_Text passage_:
* BEGIN *
[Ads-l] Query: Slang "insect promenade"

Dan Goncharoff thegonch at GMAIL.COM
Fri Jan 20 14:54:06 UTC 2017


The closest word I can come up with is head ('ead'?).

On Jan 20, 2017 9:48 AM, "Robin Hamilton" <robin.hamilton3 at virginmedia.com>
wrote:

> The reference would seem to be to the speaker's face:  anglice, "I closed
> my
> eyes in my face".  But how you get from "insect promenade" to "face" beats
> me.
>
> A further problem is that while the poem mostly plays on rhyming slang,
> one or
> two items are Cant, or simply slang -- booze, do a bunk, give the office,
> flimsy, mug -- so whether "insect promenade" is playing off against rhyming
> slang or some other register is an issue.
>
> I'm tempted by "Lambeth Walk", but that's anachronistic.
>
> Malapropism, allusion, pun, or rhyming slang?  You pays your money ...
> Farmer
> obviously couldn't fathom it, otherwise he'd have glossed it himself.  He
> glosses many more-transparent items in the lyric.
>
> Farmer's source in Musa Pedestris is cited as: "The Rhyme of the Rusher //
> 1892
> // By Doss Chiderdoss in Sporting Times, 29 Oct. In Appropriate Rhyming
> Slanguage," but it's possible that this is reprinted from Guy Fawkes, Esq.,
> performed at the Gaiety Theatre in 1890, with Lyrics by Doss Childerdoss:
>
> J. P. Wearing, The London Stage 1890-1899: A Calendar of Productions,
> Performers, and Personnel, p. 32
>                    https://books.google.co.uk/books?id=nF8pAgAAQBAJ
>
> But appearance of "Doss Childerdoss" in Guy Fawkes may itself be a
> reference to
> the Sporting Times.  This snippet from google books:
>
> "The hey-day of rhyming slang was probably just before the turn of the
> century.
> Then the Sporting Times--the world famous Pink 'Un used to regularly
> feature
> examples of verse in rhyming slang by 'Doss Childerdoss' ..."
>
> https://books.google.co.uk/books?id=WulJAAAAIAAJ&q=%22sporting+times%22+
> Childerdoss&dq=%22sporting+times%22+Childerdoss&hl=en&sa=
> X&ved=0ahUKEwjJi52C-dDRAhWBDMAKHcFLB4EQ6AEIJDAA
>
> Robin Hamilton
>
> >
> >     On 20 January 2017 at 02:13 ADSGarson O'Toole <
> adsgarsonotoole at GMAIL.COM>
> > wrote:
> >
> >
> >     Gerald: You have probably seen this, but it might be interesting to
> >     other readers. John Stephen Farmer carefully annotated the poem, but,
> >     oddly, he did not provide an annotation for "insect promenade".
> >
> >     Year: 1896
> >     Title: Musa Pedestris: Three Centuries of Canting Songs and Slang
> >     Rhymes (1536-1896)
* END *
Extracted records:
* BEGIN *
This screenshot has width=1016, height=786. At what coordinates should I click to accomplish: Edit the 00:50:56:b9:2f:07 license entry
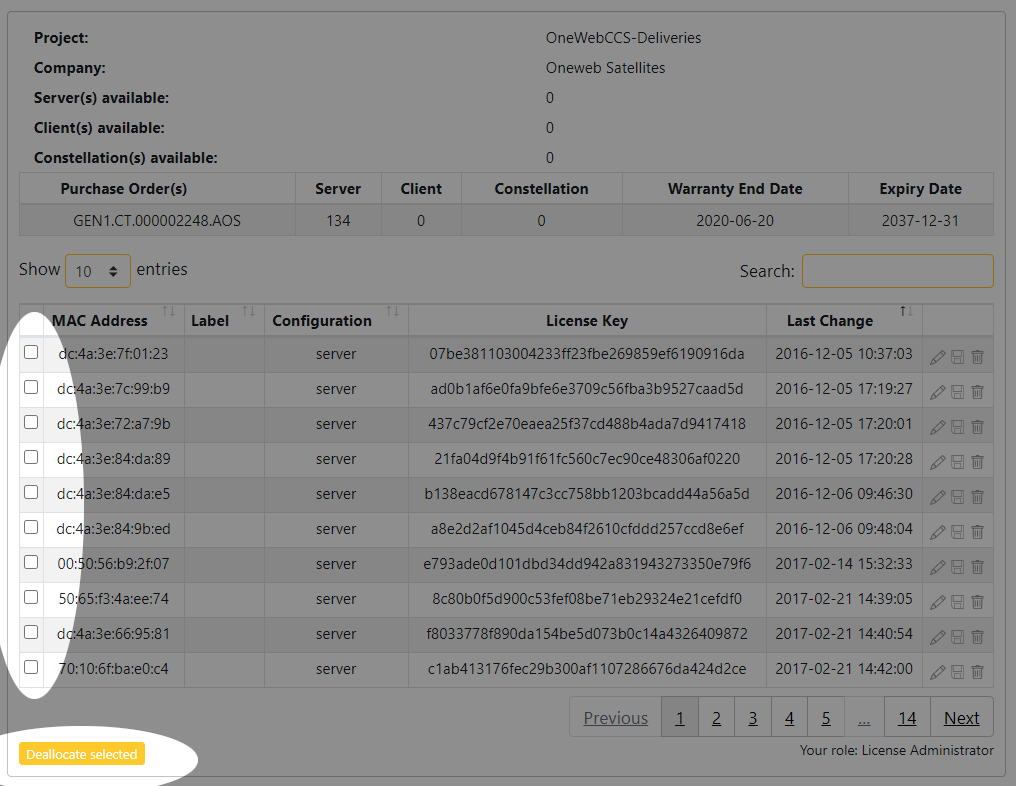[937, 567]
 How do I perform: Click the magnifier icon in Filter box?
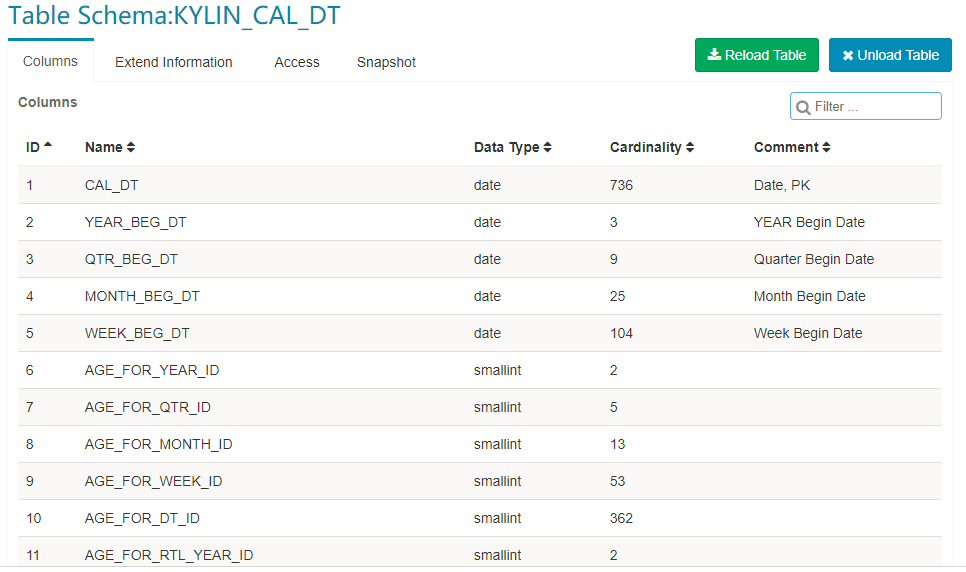(x=803, y=107)
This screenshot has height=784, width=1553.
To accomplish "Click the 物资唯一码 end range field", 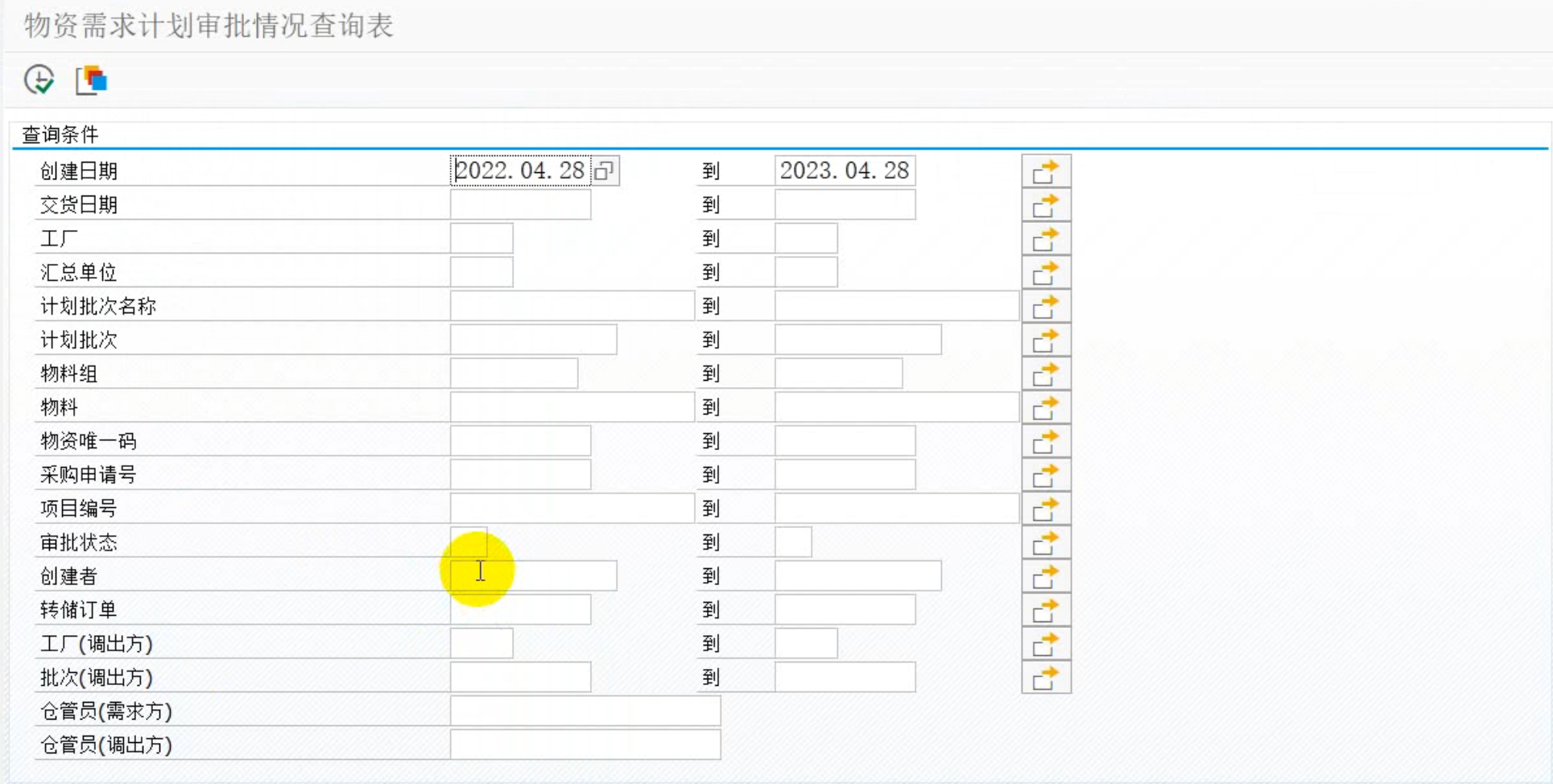I will click(844, 442).
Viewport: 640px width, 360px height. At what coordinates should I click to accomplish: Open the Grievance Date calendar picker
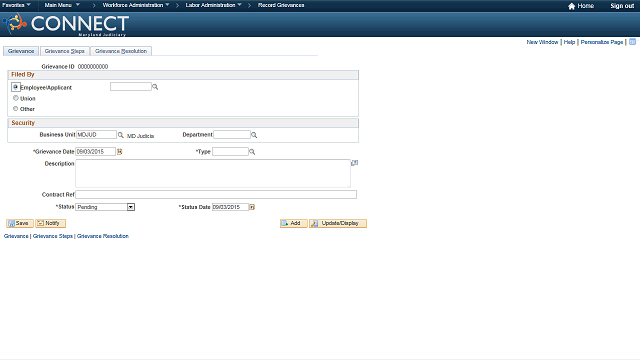pyautogui.click(x=120, y=151)
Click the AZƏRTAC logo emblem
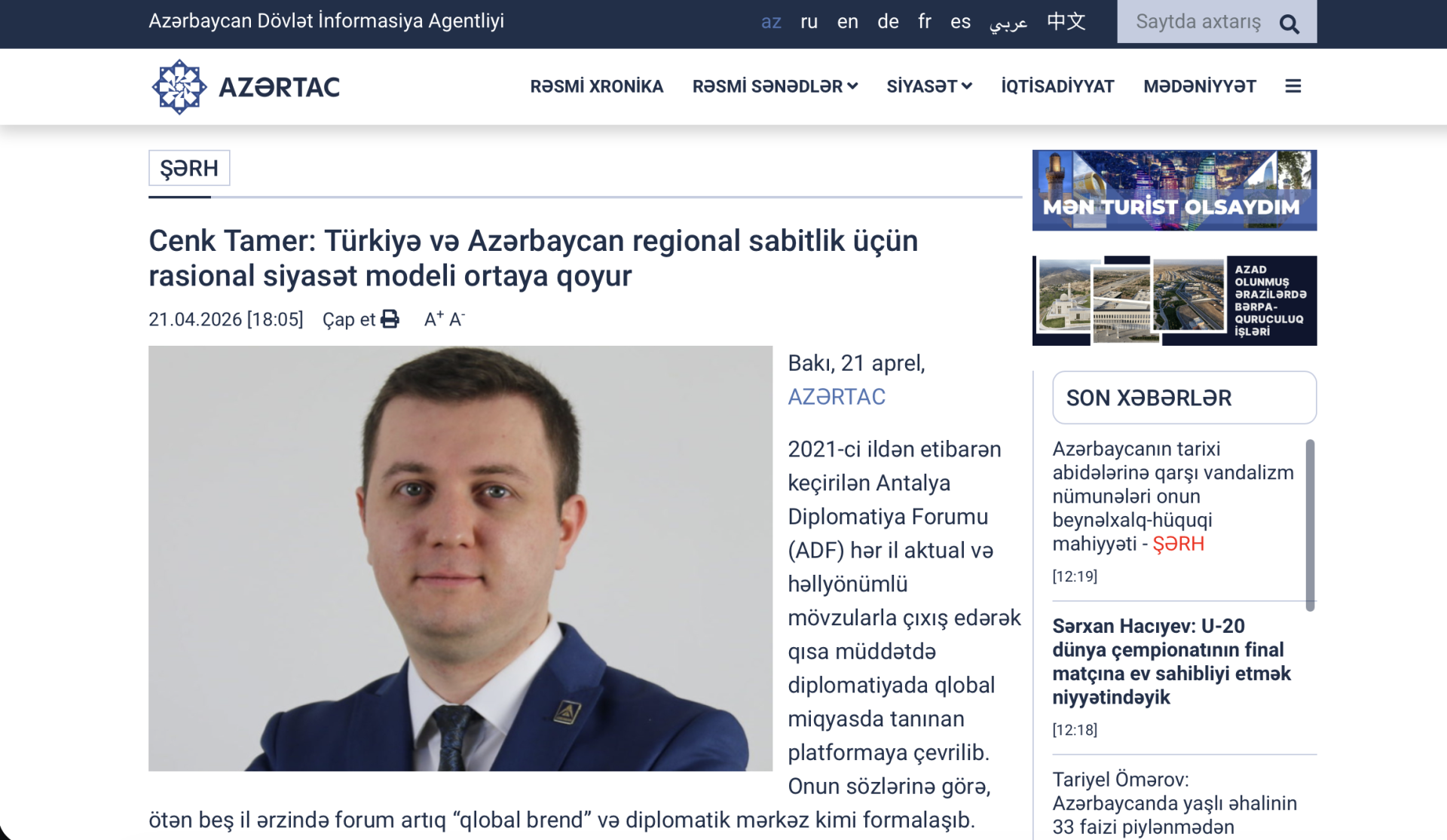The height and width of the screenshot is (840, 1447). 179,87
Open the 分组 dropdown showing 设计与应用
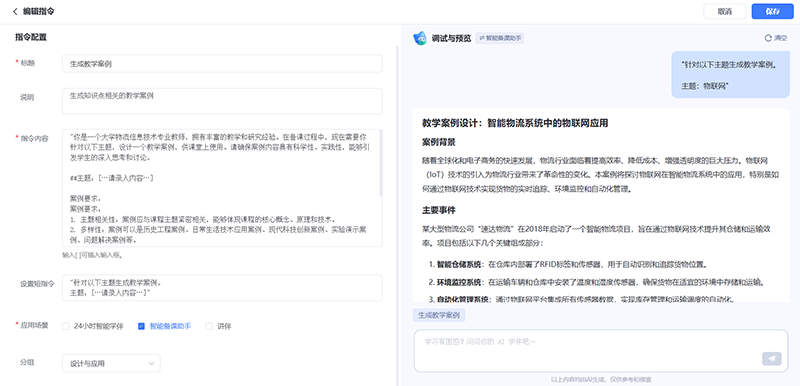800x386 pixels. pyautogui.click(x=111, y=363)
* END *
_Tasks for this exercise_:
a) For each statement about the post on the slang phrase "insect promenade," say yes or no to whether it agrees with the text, and quote the deciding words of the text. (i) John Stephen Farmer annotated "insect promenade" in the poem. (ii) Robin Hamilton considers "Lambeth Walk" anachronistic. (iii) Guy Fawkes, Esq. was performed at the Gaiety Theatre in 1892.
b) In the records, print the lines starting at the line that contains "Click the AZƏRTAC logo emblem" and ending with the last line of the records. Leave the pictures out.
The text and the records are separate, unrelated material.

_Responses to the tasks_:
a)
(i) No: "oddly, he did not provide an annotation for "insect promenade"."
(ii) Yes: "I'm tempted by "Lambeth Walk", but that's anachronistic."
(iii) No: "performed at the Gaiety Theatre in 1890"

b)
Click the AZƏRTAC logo emblem
The height and width of the screenshot is (840, 1447). 179,87
Open the 分组 dropdown showing 设计与应用
800x386 pixels. pyautogui.click(x=111, y=363)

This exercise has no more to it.